Finché non si inizia a parlare di Israele. A quel punto, la follia tocca nuove vette. Il canale Al-Jazeera dei Fratelli Musulmani e la BBC hanno entrambe pubblicato lo stesso titolo: “Nove palestinesi uccisi a Jenin”. Questo è lavaggio del cervello. Perché a Jenin sono stati uccisi nove jihadisti, oltre a una donna che purtroppo si è trovata nel fuoco incrociato. Progettavano di effettuare un attacco terroristico contro Israele, che ha reagito con un attacco preventivo. Il New York Times è andato persino oltre, affermando che le uccisioni sono state un risultato del nuovo governo di destra. Il precedente governo forse non operava a Jenin? E il governo americano non combatte la jihad? Il linguaggio utilizzato determina l’effetto nella mente del pubblico.
Israele è una democrazia e, dopo tutto, ci sono anche degli israeliani che diffondono la propaganda di bugie e giustificazioni a servizio del terrorismo. La maggior parte delle volte hanno buone intenzioni. Vogliono aiutare i deboli, adoperarsi per una soluzione pacifica. Ma nessuno può esimersi dai fatti. E quando i fatti basilari vengono ignorati, l’impatto nella mente del pubblico ne è determinato di conseguenza. Sui media internazionali questa viene ritenuta un’ulteriore aggressione israeliana nel contesto dell’occupazione, e i poveri palestinesi sono costretti a rispondere con la loro follia omicida.

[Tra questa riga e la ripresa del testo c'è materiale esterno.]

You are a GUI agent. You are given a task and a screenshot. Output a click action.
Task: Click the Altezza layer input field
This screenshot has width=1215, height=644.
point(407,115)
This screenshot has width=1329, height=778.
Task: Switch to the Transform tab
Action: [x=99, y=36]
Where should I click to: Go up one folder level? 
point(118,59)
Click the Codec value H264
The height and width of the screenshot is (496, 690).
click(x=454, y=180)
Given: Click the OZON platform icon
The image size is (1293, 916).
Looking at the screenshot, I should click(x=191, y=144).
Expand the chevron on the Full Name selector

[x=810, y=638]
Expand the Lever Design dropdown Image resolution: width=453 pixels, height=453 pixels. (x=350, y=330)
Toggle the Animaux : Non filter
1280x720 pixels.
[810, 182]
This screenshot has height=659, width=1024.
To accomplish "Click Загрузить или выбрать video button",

Solo pochi giorni fa c’è stato un attentato terroristico suicida in una moschea nella città di Peshawar, in Pakistan. Musulmani hanno ucciso altri musulmani. Almeno 92 morti, numeri destinati a crescere. Il vero nemico dei musulmani e dei palestinesi è il terrorismo, la Jihad e Hamas, e non chi li combatte. Questo non vuol dire che tutto ciò che l’Occidente ha fatto nell’ambito della guerra al terrorismo sia giustificato. E non è neanche necessario giustificare ogni soldato israeliano, uno su cento, che faccia del male a un palestinese senza giustificazione, né la creazione di avamposti (in Cisgiordania ndr) che non fanno altro che recar danno alla sicurezza. Ma non si deve mai dimenticare: la guerra di Israele contro terrorismo, Hamas e Jihad è una lotta necessaria e legittima. Non bisogna rinunciarvi a causa della follia che fornisce loro scuse e giustificazioni.